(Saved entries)
☆ ☆ ☆
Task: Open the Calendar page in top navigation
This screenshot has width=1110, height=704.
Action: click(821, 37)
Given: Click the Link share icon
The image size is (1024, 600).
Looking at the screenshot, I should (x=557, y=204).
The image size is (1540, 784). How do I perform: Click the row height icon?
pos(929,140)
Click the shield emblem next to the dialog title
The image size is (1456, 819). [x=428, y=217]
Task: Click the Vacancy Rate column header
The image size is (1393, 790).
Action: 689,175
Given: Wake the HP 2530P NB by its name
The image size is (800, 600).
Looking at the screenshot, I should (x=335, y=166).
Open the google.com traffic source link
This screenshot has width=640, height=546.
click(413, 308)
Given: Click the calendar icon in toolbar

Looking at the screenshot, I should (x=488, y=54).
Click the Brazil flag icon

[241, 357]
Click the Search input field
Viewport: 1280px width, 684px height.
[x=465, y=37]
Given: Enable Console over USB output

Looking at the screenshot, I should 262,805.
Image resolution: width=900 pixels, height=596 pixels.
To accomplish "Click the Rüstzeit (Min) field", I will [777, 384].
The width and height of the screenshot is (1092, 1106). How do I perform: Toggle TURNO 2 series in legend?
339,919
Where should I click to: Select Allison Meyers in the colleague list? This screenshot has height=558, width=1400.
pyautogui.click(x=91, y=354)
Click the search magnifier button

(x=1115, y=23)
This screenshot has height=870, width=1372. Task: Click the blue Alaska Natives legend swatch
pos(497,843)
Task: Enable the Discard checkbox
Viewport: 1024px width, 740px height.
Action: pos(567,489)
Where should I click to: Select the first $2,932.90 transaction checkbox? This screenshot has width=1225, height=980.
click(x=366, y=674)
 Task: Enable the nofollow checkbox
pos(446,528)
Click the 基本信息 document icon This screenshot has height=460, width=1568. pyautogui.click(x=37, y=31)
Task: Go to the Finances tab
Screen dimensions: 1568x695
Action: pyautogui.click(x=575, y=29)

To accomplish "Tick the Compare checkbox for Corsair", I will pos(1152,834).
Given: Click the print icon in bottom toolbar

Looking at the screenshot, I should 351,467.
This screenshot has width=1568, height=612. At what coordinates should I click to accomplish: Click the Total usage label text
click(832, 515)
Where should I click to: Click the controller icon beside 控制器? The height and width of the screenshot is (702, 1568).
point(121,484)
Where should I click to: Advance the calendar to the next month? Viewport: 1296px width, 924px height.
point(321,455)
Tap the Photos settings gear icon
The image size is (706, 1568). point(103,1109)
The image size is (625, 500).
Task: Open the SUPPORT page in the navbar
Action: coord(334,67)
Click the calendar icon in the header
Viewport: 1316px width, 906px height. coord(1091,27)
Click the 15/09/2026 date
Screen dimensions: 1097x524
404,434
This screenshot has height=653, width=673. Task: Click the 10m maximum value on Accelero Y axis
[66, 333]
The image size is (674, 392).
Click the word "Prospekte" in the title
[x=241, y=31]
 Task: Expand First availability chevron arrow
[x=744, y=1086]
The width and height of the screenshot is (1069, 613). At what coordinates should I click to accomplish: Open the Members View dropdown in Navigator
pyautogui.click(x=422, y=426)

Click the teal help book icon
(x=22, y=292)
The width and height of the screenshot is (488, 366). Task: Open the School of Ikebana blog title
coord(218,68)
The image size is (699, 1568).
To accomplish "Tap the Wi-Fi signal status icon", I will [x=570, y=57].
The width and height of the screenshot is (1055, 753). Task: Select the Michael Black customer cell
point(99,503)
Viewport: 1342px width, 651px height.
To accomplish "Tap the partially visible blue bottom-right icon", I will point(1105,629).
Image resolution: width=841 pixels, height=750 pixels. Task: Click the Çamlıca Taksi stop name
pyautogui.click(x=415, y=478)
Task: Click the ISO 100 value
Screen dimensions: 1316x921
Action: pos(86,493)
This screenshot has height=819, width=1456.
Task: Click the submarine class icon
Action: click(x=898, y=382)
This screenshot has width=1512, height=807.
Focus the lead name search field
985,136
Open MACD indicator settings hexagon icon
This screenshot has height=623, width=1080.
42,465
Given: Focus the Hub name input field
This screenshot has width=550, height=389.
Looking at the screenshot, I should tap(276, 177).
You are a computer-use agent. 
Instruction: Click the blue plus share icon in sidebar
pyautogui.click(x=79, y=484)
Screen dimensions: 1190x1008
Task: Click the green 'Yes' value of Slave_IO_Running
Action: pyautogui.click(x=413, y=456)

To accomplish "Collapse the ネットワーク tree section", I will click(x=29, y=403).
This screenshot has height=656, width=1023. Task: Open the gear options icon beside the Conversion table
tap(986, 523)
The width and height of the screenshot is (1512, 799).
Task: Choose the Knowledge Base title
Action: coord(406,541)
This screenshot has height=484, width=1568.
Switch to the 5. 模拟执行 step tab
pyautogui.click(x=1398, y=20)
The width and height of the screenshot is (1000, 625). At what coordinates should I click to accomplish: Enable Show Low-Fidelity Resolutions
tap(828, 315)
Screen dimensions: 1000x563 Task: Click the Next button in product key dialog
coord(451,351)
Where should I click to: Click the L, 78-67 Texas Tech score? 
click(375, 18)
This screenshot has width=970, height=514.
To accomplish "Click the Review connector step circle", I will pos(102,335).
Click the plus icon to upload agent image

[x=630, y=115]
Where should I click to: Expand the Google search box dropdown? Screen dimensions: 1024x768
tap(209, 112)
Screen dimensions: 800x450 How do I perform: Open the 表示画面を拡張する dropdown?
☆ ☆ ☆
▶ What is expected
Set down the entries again, exactly as they stand above.

▶ Completed exercise
Task: Open the Calendar page in top navigation
This screenshot has width=1110, height=704.
Action: click(821, 37)
Given: Click the Link share icon
The image size is (1024, 600).
Looking at the screenshot, I should (x=557, y=204).
The image size is (1540, 784). How do I perform: Click the row height icon?
pos(929,140)
Click the shield emblem next to the dialog title
The image size is (1456, 819). [x=428, y=217]
Task: Click the Vacancy Rate column header
The image size is (1393, 790).
Action: 689,175
Given: Wake the HP 2530P NB by its name
The image size is (800, 600).
Looking at the screenshot, I should (x=335, y=166).
Open the google.com traffic source link
This screenshot has width=640, height=546.
click(413, 308)
Given: Click the calendar icon in toolbar

Looking at the screenshot, I should (x=488, y=54).
Click the Brazil flag icon

[241, 357]
Click the Search input field
Viewport: 1280px width, 684px height.
[x=465, y=37]
Given: Enable Console over USB output

Looking at the screenshot, I should 262,805.
Image resolution: width=900 pixels, height=596 pixels.
To accomplish "Click the Rüstzeit (Min) field", I will [777, 384].
The width and height of the screenshot is (1092, 1106). How do I perform: Toggle TURNO 2 series in legend?
339,919
Where should I click to: Select Allison Meyers in the colleague list? This screenshot has height=558, width=1400.
pyautogui.click(x=91, y=354)
Click the search magnifier button

(x=1115, y=23)
This screenshot has height=870, width=1372. Task: Click the blue Alaska Natives legend swatch
pos(497,843)
Task: Enable the Discard checkbox
Viewport: 1024px width, 740px height.
Action: pos(567,489)
Where should I click to: Select the first $2,932.90 transaction checkbox? This screenshot has width=1225, height=980.
click(x=366, y=674)
 Task: Enable the nofollow checkbox
pos(446,528)
Click the 基本信息 document icon This screenshot has height=460, width=1568. pyautogui.click(x=37, y=31)
Task: Go to the Finances tab
Screen dimensions: 1568x695
Action: pyautogui.click(x=575, y=29)

To accomplish "Tick the Compare checkbox for Corsair", I will pos(1152,834).
Given: Click the print icon in bottom toolbar

Looking at the screenshot, I should 351,467.
This screenshot has width=1568, height=612. At what coordinates should I click to accomplish: Click the Total usage label text
click(832, 515)
Where should I click to: Click the controller icon beside 控制器? The height and width of the screenshot is (702, 1568).
point(121,484)
Where should I click to: Advance the calendar to the next month? Viewport: 1296px width, 924px height.
point(321,455)
Tap the Photos settings gear icon
The image size is (706, 1568). point(103,1109)
The image size is (625, 500).
Task: Open the SUPPORT page in the navbar
Action: coord(334,67)
Click the calendar icon in the header
Viewport: 1316px width, 906px height. coord(1091,27)
Click the 15/09/2026 date
Screen dimensions: 1097x524
404,434
This screenshot has height=653, width=673. Task: Click the 10m maximum value on Accelero Y axis
[66, 333]
The image size is (674, 392).
Click the word "Prospekte" in the title
[x=241, y=31]
 Task: Expand First availability chevron arrow
[x=744, y=1086]
The width and height of the screenshot is (1069, 613). At what coordinates should I click to accomplish: Open the Members View dropdown in Navigator
pyautogui.click(x=422, y=426)

Click the teal help book icon
(x=22, y=292)
The width and height of the screenshot is (488, 366). Task: Open the School of Ikebana blog title
coord(218,68)
The image size is (699, 1568).
To accomplish "Tap the Wi-Fi signal status icon", I will [x=570, y=57].
The width and height of the screenshot is (1055, 753). Task: Select the Michael Black customer cell
point(99,503)
Viewport: 1342px width, 651px height.
To accomplish "Tap the partially visible blue bottom-right icon", I will point(1105,629).
Image resolution: width=841 pixels, height=750 pixels. Task: Click the Çamlıca Taksi stop name
pyautogui.click(x=415, y=478)
Task: Click the ISO 100 value
Screen dimensions: 1316x921
Action: pos(86,493)
This screenshot has height=819, width=1456.
Task: Click the submarine class icon
Action: click(x=898, y=382)
This screenshot has width=1512, height=807.
Focus the lead name search field
985,136
Open MACD indicator settings hexagon icon
This screenshot has height=623, width=1080.
42,465
Given: Focus the Hub name input field
This screenshot has width=550, height=389.
Looking at the screenshot, I should tap(276, 177).
You are a computer-use agent. 
Instruction: Click the blue plus share icon in sidebar
pyautogui.click(x=79, y=484)
Screen dimensions: 1190x1008
Task: Click the green 'Yes' value of Slave_IO_Running
Action: pyautogui.click(x=413, y=456)

To accomplish "Collapse the ネットワーク tree section", I will click(x=29, y=403).
This screenshot has height=656, width=1023. Task: Open the gear options icon beside the Conversion table
tap(986, 523)
The width and height of the screenshot is (1512, 799).
Task: Choose the Knowledge Base title
Action: coord(406,541)
This screenshot has height=484, width=1568.
Switch to the 5. 模拟执行 step tab
pyautogui.click(x=1398, y=20)
The width and height of the screenshot is (1000, 625). At what coordinates should I click to accomplish: Enable Show Low-Fidelity Resolutions
tap(828, 315)
Screen dimensions: 1000x563 Task: Click the Next button in product key dialog
coord(451,351)
Where should I click to: Click the L, 78-67 Texas Tech score? 
click(375, 18)
This screenshot has width=970, height=514.
To accomplish "Click the Review connector step circle", I will pos(102,335).
Click the plus icon to upload agent image

[x=630, y=115]
Where should I click to: Expand the Google search box dropdown? Screen dimensions: 1024x768
tap(209, 112)
Screen dimensions: 800x450 How do I perform: Open the 表示画面を拡張する dropdown?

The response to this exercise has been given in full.